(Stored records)

################

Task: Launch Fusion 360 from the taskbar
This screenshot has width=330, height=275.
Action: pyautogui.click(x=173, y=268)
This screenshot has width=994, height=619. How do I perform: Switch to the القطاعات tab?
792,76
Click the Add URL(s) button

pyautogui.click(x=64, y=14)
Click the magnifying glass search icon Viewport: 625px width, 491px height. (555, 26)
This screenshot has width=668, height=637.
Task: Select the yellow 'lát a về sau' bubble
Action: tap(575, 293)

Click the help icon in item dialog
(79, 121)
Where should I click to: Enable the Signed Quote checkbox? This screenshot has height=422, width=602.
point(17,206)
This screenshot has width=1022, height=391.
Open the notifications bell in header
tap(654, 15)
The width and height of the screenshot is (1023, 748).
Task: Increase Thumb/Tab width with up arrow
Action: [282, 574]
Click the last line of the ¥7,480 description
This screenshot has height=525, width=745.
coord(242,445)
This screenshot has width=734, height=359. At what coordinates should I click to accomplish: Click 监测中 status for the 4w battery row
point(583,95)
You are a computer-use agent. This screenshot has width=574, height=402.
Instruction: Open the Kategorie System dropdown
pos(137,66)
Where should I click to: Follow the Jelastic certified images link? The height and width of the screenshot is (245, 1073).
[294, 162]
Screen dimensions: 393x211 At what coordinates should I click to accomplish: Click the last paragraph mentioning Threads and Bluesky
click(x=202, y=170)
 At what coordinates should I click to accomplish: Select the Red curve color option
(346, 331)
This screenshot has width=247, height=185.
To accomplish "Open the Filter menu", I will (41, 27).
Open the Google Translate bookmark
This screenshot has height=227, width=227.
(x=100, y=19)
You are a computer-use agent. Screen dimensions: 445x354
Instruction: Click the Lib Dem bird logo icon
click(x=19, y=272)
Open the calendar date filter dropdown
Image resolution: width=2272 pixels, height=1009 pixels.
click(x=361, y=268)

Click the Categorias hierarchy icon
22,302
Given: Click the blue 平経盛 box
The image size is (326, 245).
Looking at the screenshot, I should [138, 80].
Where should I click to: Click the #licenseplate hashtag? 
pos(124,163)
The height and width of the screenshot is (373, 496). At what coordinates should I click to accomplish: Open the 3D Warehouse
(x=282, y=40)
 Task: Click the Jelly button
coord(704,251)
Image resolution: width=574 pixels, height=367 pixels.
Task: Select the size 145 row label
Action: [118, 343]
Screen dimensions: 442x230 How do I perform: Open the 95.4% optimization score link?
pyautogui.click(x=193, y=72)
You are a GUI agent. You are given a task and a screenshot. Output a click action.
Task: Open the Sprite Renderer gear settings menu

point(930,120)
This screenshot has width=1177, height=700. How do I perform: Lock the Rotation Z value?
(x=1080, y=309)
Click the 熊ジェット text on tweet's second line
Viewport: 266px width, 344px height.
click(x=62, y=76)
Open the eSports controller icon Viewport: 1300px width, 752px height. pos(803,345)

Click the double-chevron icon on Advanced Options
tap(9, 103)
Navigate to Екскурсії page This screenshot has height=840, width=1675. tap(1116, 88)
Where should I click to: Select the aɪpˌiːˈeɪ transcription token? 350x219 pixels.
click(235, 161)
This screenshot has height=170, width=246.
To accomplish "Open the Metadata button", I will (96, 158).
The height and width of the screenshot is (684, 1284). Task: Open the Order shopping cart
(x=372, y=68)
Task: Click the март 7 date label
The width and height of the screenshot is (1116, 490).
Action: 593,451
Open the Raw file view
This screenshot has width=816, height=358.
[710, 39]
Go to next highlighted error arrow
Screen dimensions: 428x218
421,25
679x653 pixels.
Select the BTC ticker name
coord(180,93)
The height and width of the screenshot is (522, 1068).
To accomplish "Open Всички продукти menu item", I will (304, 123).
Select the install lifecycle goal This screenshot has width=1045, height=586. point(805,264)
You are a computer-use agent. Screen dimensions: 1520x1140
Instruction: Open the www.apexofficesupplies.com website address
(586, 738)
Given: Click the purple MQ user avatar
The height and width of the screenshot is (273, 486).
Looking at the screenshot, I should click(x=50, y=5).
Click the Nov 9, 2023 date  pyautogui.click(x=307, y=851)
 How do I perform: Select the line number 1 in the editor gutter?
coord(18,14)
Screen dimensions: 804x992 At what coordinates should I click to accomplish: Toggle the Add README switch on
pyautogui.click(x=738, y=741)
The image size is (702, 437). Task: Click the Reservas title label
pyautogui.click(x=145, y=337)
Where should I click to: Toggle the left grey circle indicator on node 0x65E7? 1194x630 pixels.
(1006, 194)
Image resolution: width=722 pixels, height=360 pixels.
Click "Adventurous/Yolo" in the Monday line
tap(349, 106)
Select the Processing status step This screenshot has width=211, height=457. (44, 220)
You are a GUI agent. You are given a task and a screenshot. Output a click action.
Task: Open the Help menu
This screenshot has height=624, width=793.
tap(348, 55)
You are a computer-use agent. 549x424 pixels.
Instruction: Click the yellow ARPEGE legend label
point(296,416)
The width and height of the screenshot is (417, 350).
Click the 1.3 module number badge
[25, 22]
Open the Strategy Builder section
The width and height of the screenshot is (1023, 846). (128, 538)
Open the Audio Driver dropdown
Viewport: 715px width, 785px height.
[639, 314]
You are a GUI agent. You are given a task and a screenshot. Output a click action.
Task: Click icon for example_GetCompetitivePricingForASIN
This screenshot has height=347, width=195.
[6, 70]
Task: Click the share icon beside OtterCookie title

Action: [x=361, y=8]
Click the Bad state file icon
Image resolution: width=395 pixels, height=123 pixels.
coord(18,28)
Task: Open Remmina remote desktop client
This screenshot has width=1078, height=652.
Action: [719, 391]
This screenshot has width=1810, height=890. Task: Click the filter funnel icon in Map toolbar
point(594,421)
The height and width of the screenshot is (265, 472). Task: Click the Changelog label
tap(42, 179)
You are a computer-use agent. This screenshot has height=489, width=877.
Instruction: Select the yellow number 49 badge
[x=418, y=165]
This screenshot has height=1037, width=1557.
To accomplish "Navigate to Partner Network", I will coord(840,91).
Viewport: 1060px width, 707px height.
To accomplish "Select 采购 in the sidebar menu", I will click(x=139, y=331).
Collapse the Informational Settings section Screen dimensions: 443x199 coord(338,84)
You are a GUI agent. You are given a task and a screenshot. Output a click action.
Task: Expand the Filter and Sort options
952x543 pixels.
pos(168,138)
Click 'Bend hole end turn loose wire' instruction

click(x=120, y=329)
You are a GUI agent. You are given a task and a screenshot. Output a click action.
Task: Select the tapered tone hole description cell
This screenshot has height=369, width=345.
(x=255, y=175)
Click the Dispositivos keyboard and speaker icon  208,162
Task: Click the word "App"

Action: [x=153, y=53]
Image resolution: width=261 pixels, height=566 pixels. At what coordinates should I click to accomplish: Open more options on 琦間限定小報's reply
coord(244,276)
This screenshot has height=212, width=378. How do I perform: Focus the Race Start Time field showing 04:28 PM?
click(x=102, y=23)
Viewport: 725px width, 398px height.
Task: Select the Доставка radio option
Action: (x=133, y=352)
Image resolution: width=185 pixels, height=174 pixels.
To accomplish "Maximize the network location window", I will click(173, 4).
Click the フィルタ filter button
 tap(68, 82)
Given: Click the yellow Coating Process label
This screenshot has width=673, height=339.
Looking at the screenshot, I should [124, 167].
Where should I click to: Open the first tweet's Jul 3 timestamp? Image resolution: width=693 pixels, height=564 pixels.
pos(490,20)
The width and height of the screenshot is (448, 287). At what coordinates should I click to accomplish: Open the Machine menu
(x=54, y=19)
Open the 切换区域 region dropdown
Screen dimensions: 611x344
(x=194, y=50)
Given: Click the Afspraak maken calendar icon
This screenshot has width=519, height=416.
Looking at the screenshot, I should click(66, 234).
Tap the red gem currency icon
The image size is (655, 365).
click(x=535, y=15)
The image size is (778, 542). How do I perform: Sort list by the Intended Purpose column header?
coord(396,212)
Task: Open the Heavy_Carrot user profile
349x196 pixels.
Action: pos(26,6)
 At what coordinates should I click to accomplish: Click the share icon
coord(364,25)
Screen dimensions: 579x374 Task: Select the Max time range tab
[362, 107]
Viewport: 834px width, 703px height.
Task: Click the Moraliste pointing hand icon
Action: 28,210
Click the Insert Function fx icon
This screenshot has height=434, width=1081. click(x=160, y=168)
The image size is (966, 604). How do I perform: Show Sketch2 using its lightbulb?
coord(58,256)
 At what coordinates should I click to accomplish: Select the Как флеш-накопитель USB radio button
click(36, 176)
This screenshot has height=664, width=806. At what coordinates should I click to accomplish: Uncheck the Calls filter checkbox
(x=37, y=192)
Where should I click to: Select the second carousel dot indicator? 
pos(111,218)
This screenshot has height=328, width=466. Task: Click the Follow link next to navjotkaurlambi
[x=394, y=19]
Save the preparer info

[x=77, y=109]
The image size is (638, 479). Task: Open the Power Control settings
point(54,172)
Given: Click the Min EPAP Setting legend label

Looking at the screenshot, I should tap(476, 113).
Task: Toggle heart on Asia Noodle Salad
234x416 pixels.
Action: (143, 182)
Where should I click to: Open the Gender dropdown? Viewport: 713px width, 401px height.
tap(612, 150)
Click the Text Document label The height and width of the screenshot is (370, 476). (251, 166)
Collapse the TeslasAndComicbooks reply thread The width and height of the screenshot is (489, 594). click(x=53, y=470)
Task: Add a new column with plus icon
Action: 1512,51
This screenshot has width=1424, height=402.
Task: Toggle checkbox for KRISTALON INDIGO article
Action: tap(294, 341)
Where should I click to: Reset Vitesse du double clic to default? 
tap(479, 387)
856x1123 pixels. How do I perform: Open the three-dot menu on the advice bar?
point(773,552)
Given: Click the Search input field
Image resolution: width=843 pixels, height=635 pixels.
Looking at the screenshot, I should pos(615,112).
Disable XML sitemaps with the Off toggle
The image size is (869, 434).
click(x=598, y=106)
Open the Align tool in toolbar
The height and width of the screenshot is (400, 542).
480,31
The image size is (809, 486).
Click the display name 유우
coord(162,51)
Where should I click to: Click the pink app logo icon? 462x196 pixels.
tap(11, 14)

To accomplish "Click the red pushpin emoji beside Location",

################

▶ _ASSIGNED TASK_:
Tally the lines above that hold "user" and write the result as a lone number.

▶ _ANSWER TO THIS TASK_:
2